## Problem details
Return nothing except the lines from the one that contains "Screen dimensions: 1200x646" through the end of the material below, each exactly as given.

## Recorded information
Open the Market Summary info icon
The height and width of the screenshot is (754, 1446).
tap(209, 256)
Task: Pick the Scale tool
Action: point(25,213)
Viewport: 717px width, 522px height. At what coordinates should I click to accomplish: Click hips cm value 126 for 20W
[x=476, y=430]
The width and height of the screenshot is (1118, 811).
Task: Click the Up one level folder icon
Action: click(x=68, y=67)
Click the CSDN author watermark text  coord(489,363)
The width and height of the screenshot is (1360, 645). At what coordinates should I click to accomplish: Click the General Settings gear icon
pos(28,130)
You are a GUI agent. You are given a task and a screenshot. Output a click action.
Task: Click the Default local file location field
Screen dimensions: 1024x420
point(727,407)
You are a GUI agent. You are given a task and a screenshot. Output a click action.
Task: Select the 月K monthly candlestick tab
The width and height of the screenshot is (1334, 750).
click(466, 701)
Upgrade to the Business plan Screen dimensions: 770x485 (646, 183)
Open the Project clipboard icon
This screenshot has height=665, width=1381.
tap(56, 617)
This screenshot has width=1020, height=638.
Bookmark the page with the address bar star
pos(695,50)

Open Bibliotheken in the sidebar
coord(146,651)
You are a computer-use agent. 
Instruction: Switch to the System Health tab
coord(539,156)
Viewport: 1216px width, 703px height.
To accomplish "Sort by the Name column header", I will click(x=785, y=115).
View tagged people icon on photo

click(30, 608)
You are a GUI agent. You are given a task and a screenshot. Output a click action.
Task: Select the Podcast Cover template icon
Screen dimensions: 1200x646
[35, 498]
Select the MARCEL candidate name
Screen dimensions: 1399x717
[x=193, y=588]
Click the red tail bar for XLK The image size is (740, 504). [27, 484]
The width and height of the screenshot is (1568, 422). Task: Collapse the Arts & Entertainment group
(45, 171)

## Answer space
Screen dimensions: 1200x646
[35, 498]
Select the MARCEL candidate name
Screen dimensions: 1399x717
[x=193, y=588]
Click the red tail bar for XLK The image size is (740, 504). [27, 484]
The width and height of the screenshot is (1568, 422). Task: Collapse the Arts & Entertainment group
(45, 171)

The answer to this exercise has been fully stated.